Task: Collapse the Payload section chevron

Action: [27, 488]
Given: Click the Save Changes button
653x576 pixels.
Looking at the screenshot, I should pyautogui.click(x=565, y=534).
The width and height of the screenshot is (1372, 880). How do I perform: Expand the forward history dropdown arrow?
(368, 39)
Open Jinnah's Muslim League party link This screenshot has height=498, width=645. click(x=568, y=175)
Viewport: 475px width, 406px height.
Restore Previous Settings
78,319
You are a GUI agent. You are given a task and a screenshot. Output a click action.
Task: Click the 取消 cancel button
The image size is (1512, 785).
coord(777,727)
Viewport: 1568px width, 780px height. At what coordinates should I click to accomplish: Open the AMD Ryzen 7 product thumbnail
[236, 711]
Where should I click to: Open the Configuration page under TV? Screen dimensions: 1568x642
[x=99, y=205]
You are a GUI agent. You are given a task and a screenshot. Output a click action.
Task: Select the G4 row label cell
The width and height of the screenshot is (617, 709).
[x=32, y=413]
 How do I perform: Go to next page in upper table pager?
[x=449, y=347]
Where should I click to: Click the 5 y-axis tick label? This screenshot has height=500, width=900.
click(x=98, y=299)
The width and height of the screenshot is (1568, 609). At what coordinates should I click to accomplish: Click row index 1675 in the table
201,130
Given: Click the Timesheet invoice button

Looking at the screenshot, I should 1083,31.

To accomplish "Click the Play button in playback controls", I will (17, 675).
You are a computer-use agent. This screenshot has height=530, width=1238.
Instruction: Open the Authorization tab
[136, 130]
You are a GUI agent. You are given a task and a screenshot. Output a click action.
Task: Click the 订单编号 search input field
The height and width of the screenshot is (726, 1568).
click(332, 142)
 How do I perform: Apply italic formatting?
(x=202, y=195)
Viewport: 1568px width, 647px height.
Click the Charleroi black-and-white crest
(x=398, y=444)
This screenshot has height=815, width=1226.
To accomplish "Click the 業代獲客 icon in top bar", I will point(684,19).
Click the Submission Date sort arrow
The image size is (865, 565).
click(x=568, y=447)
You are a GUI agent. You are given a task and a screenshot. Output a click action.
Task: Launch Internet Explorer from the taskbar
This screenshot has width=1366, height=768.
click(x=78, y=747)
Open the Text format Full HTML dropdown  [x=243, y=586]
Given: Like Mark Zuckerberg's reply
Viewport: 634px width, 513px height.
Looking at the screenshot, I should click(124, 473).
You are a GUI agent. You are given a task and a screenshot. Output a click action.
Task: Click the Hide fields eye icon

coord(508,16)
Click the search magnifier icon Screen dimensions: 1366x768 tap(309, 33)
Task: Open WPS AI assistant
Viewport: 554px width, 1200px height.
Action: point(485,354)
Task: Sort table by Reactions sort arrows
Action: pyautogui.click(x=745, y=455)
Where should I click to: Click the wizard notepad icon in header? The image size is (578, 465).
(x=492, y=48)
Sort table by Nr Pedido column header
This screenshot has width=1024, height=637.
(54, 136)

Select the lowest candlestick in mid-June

· · · ·

■ ASSIGNMENT
Please report every line of the listing that contains the string "Select".

■ YOUR RESPONSE
Task: Select the G4 row label cell
Select the lowest candlestick in mid-June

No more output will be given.